In June 2014, ISIL caught most of the world by surprise when it entered Mosul, Iraq’s second-largest city. A month later, Al-Baghdadi proclaimed a new caliphate, establishing the Islamic State in territory roughly the size of Britain on the Iraq-Syria border. At its height, the Islamic State ruled over territories spanning northern and western Iraq and eastern and northern Syria, a hundred times larger than any territory al-Qaeda had ever controlled. The UN Security Council soon recognized the Caliphate’s unconstrained spread as “a global and unprecedented threat to international peace and security.” It rapidly expanded its campaign across the Middle East and North Africa, consuming Washington’s and the world’s attention like few if any international security threats. The Islamic State was described as one of the most significant security challenges the US has ever faced. Thus, by invading Iraq to stifle the spread of global terrorism, the US ended up engendering a much greater threat to its national security and that of the region.

 

Conclusion 

Despite initial hopes that the invasion of Iraq and the overthrow of Saddam Hussein would usher in a stable democracy, the country quickly descended into turmoil. The United States won a decisive military victory early in the invasion. However, efforts at political reconstruction proved far more complex. A confluence of poor decision-making and misguided planning resulting from a neglect of local realities doomed American efforts from the start. With much of Iraqi society alienated and state institutions collapsing, hostility toward American forces morphed into protracted insurgencies that aligned with nascent terrorist organizations. Al-Qaeda emerged in war-torn Iraq, the very group the United States sought to destroy in its War on Terror. Sowing chaos in Iraq by stoking the Sunni-Shia divide that the US had already stirred up, al-Qaeda in Iraq consolidated its grip and transformed Iraq into an epicenter of terrorism. The rise of terrorism culminated in the creation of the Islamic State, which threatened the stability of the entire Middle East by claiming a global caliphate. The Islamic State became a far more formidable threat than al-Qaeda, operating as a quasi-state spanning Syria and Iraq. The United States found itself in a much worse situation, dragging the entire international community down with it. The Iraq War is thus an ever-present reminder that short-sighted strategies in a region as complex as the Middle East can have far-reaching consequences.

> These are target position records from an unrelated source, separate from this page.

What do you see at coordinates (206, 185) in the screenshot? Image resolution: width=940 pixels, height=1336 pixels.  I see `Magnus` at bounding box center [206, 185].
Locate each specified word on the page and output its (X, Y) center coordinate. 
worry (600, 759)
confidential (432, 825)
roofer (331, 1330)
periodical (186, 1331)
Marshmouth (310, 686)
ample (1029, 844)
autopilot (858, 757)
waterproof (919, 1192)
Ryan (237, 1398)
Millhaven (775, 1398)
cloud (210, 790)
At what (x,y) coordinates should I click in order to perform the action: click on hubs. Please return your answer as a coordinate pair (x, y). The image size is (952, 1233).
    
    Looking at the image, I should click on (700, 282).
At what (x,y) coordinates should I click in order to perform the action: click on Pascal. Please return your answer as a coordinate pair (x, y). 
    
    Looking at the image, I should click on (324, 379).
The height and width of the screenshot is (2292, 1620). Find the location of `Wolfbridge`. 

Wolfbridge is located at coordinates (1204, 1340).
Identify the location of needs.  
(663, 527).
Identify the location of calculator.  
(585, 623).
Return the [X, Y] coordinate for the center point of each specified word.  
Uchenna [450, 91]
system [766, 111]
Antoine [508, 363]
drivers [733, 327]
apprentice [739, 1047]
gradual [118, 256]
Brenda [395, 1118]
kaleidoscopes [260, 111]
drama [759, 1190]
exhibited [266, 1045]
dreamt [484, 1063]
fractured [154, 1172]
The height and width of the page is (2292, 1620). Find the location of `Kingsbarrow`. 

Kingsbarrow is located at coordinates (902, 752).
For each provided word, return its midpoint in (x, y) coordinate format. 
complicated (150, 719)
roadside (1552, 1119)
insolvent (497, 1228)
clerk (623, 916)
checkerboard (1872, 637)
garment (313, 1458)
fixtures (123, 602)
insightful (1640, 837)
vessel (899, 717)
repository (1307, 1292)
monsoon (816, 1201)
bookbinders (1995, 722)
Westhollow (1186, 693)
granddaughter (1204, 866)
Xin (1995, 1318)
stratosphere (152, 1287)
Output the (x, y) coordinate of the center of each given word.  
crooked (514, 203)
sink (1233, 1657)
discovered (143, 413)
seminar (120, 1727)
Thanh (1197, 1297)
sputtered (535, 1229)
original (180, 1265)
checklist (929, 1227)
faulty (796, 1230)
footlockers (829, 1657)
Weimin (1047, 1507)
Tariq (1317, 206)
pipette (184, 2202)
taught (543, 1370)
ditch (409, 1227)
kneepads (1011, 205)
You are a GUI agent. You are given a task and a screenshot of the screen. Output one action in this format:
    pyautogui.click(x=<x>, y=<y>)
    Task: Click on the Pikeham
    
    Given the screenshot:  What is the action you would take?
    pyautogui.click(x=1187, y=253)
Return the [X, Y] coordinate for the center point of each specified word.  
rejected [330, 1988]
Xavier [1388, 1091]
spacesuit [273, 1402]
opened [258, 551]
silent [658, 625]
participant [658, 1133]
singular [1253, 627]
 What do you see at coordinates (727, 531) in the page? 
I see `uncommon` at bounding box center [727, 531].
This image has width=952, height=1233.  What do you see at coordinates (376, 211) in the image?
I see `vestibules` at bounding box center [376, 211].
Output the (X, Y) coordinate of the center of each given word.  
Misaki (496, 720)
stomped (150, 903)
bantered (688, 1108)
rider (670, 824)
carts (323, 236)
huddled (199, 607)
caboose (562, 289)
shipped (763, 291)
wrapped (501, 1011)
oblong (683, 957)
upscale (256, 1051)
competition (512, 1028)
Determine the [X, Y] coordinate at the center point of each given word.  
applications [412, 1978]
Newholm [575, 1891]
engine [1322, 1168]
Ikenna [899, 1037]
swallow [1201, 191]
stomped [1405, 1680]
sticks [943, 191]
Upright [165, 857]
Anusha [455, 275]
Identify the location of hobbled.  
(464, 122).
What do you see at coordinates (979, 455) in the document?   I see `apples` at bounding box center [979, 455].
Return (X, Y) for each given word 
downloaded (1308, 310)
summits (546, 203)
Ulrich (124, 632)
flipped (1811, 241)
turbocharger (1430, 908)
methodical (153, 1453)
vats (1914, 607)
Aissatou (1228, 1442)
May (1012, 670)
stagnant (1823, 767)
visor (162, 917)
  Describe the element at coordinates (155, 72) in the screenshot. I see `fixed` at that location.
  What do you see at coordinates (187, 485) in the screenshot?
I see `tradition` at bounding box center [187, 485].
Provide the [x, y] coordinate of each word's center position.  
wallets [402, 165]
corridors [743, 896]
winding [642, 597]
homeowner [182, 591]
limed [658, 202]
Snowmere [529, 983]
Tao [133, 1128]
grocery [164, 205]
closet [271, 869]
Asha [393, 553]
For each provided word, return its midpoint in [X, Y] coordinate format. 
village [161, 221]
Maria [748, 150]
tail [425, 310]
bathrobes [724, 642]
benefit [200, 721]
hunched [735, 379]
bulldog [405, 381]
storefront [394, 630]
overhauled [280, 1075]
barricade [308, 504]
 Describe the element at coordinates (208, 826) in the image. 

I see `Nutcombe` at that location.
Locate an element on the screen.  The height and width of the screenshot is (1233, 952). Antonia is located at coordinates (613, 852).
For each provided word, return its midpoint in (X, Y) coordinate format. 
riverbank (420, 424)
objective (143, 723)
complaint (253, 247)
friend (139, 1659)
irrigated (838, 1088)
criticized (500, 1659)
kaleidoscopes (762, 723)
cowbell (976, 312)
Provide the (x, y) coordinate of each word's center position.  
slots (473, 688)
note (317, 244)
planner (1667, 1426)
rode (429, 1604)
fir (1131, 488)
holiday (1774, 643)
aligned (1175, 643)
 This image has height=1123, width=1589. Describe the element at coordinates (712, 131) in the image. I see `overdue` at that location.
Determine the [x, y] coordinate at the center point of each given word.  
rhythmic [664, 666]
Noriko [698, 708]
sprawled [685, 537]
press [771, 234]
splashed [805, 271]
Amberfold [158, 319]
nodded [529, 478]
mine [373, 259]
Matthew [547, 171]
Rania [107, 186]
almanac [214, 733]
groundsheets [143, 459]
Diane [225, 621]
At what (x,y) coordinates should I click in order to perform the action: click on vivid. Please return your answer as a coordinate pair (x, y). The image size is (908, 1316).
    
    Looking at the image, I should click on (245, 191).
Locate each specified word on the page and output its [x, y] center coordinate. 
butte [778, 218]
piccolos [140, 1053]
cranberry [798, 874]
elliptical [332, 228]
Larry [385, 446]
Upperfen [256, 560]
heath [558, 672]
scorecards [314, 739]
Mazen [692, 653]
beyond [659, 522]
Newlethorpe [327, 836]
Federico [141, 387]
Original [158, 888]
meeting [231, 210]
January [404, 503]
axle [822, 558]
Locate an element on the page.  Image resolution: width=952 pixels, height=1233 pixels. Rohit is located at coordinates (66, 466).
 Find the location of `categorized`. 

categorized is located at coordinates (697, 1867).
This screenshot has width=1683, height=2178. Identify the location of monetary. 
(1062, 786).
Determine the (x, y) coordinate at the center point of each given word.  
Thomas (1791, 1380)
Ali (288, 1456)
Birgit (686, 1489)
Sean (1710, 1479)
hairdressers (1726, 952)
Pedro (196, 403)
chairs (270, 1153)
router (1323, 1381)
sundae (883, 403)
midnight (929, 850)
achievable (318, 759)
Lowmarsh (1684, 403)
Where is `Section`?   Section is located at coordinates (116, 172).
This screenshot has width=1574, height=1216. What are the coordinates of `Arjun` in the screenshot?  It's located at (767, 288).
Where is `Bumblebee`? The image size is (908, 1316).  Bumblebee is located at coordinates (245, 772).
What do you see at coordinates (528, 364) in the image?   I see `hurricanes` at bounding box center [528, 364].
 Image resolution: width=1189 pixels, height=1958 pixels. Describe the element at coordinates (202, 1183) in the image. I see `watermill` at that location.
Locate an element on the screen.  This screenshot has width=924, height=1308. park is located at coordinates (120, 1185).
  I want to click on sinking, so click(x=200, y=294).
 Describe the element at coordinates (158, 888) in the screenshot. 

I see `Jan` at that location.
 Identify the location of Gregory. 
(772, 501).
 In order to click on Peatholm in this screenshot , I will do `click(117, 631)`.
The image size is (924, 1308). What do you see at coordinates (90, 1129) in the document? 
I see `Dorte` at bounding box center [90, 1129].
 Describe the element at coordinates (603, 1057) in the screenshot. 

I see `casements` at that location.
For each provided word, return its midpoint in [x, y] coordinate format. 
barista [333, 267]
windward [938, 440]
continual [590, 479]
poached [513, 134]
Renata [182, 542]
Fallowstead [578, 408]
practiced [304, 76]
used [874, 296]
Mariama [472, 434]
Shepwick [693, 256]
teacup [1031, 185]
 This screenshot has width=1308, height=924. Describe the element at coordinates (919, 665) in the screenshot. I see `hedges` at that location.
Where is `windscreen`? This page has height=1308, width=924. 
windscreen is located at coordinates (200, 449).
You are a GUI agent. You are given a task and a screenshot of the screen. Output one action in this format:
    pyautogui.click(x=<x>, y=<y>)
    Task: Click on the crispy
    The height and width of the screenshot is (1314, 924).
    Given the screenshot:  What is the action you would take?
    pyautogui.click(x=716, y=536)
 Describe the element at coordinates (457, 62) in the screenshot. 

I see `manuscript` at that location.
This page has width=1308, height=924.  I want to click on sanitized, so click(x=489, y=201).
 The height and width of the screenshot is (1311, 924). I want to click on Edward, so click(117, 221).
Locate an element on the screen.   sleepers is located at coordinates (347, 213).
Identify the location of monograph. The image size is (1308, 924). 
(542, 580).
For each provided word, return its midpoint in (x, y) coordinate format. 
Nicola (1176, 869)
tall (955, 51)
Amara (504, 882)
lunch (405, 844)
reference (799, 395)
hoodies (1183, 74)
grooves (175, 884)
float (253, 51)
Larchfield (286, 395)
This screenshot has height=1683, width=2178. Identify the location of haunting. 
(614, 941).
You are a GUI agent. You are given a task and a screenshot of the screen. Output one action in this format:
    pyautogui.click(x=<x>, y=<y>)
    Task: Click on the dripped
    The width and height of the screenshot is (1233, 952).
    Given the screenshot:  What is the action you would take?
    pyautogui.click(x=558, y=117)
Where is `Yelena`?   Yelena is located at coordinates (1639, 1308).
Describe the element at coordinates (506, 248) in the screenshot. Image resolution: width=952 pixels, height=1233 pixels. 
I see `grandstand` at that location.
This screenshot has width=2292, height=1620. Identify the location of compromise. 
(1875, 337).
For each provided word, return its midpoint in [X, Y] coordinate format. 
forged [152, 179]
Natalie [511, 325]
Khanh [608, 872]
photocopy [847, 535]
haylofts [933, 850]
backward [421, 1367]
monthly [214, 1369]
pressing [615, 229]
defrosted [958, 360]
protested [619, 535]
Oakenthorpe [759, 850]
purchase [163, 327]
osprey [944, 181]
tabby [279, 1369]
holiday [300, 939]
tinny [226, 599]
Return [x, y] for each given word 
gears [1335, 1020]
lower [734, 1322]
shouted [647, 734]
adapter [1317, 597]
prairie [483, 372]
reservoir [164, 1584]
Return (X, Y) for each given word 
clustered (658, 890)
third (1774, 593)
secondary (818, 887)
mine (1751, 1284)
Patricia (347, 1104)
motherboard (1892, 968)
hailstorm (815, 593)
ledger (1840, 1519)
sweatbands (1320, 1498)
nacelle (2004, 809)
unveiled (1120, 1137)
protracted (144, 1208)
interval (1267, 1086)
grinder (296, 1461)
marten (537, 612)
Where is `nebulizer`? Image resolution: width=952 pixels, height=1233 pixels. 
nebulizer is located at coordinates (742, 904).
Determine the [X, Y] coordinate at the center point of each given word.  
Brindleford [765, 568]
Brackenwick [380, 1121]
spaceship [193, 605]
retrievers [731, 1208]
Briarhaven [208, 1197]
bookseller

It is imperative to learn the lessons of the Iraq War today. Without a clear strategy in mind, the Trump administration's regime-change ambitions, from Venezuela to Iran, risk repeating the mistakes of the Bush administration in Iraq. Such a short-sighted approach could place the United States in a far more precarious position and exposing it to a new security crisis. Regime change must therefore be viewed as a first step in a long-term strategy, not as an end in itself that would automatically guarantee a favorable environment for Washington.